Today money is mainly assumed to be state-issued currency, such as dollars, yen, euro, or pounds. As the dominance of state currencies appears to be waning, it is unclear how emergent forms will affect the ways in which we use money, the types of social relations they produce, and the implications for state governance.

The Future of Money Project seeks enhance understanding of money’s future forms via comparative research, developing a collaborative international network, and training of students in the social scientific study of money.

The counter currency laboratory is an interdisciplinary, collaborative research unit dedicated toward understanding the past, present, and future of money.

The lab has three main research foci: analyzing debates over money in Islamic economics and finance, examining how the production of money becomes the object of political intervention and activism, and researching alternative currency projects.

The lab is the repository for the entire archive of the Comox Valley Local Exchange Trading System (LETS), consisting of project files, founding documents, organizational documents, reporting documentation, plans, correspondence, ledgers, and other paper and digital files. 

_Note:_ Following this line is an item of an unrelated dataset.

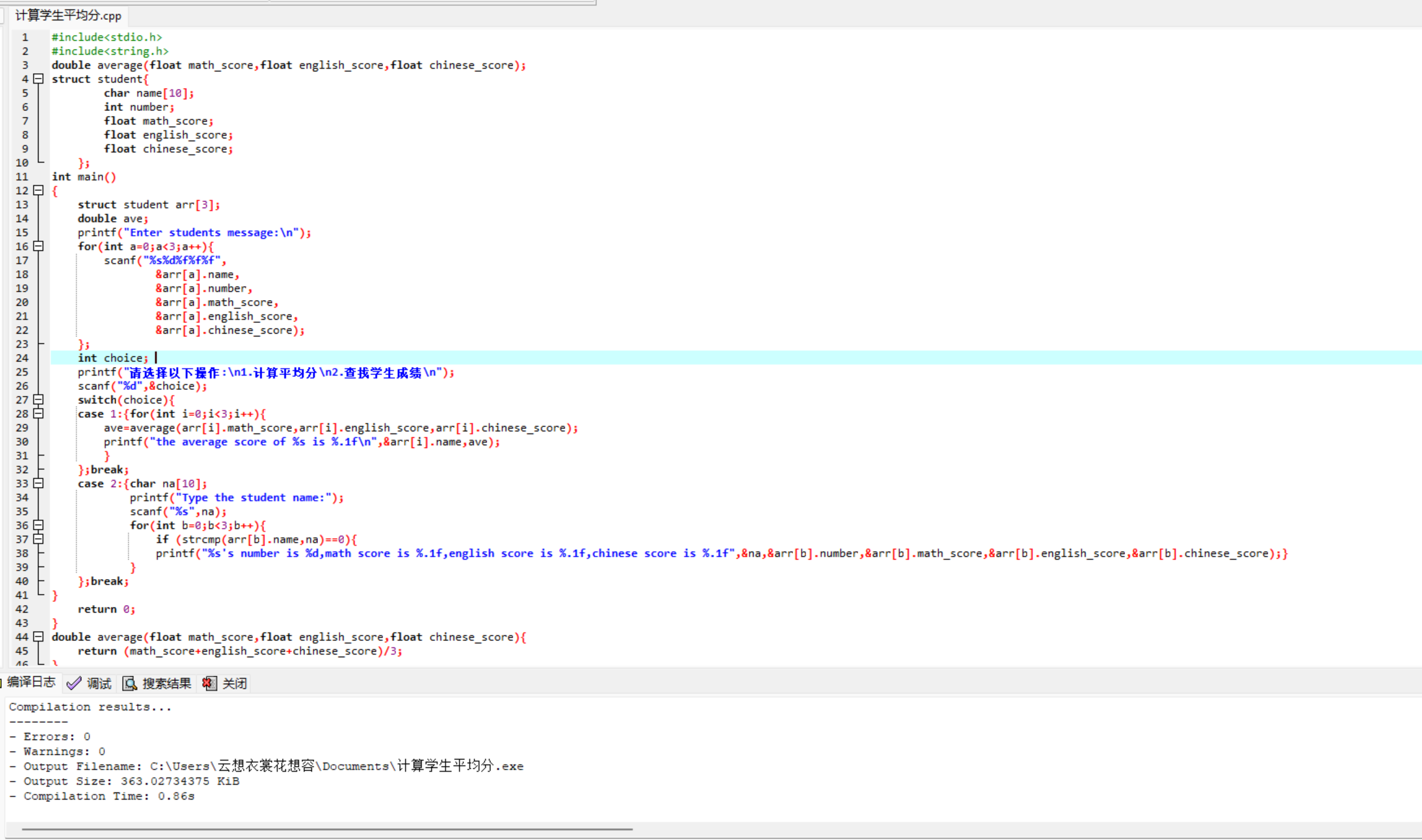Screen dimensions: 1422x840
Task: Switch to the 调试 tab
Action: [x=99, y=683]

LETS are community exchange networks that provide information on goods and services available in a community and record transactions of members exchanging those goods and services in a local currency (unit of account) separate from state-issued money. 

Founded in 1982, the Comox Valley LETS provided the first model for hundreds of LETS systems that have operated around the world. Through comparative research on alternatives to state-issued currency and bank credit, the Counter Currency Laboratory seeks to shed light on what money is and how it is changing today.